Excerpts from a dataset
|---|
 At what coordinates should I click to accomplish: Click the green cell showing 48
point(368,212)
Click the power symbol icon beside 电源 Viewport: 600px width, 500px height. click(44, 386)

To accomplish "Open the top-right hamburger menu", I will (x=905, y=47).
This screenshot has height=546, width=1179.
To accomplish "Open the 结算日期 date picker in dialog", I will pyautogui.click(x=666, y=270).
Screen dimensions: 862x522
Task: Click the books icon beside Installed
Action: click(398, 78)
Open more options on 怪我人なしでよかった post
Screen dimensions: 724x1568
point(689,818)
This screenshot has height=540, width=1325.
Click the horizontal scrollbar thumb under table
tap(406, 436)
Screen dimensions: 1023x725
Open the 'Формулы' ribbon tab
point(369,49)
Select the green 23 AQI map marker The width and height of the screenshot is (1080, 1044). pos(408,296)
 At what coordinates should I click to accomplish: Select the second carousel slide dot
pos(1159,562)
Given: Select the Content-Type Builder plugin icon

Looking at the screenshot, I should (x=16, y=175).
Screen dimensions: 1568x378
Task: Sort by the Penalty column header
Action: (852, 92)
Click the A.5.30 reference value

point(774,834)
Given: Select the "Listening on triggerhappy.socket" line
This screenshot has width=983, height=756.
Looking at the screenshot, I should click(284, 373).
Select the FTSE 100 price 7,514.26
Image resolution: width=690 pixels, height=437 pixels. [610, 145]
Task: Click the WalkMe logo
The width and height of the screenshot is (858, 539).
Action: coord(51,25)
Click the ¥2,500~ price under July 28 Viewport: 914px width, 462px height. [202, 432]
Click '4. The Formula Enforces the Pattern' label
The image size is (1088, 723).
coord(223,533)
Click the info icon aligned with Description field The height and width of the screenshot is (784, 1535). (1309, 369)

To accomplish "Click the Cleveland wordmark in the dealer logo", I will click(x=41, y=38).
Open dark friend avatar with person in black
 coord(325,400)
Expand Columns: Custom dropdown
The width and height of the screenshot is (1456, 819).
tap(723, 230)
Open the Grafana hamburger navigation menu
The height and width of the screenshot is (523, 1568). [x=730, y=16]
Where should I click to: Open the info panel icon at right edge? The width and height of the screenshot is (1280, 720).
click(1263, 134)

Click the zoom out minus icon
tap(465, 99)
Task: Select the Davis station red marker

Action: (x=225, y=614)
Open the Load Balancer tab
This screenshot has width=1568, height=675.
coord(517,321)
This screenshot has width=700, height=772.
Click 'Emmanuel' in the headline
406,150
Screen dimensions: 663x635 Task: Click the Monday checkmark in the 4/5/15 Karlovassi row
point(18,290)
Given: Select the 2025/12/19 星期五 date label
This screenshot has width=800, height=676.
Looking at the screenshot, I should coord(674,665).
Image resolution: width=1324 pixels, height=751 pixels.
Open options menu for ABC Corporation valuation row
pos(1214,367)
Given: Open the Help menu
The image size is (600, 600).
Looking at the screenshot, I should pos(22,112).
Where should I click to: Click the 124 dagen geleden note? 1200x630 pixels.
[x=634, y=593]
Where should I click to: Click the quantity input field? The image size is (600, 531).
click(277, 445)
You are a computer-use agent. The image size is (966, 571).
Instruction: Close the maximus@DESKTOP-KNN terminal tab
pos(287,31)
|---|
WHAT NEEDS TO BE DONE
Look through the data and show every line containing "logo".

TASK OUTPUT
Task: Click the WalkMe logo
To accomplish "Click the Cleveland wordmark in the dealer logo", I will click(x=41, y=38).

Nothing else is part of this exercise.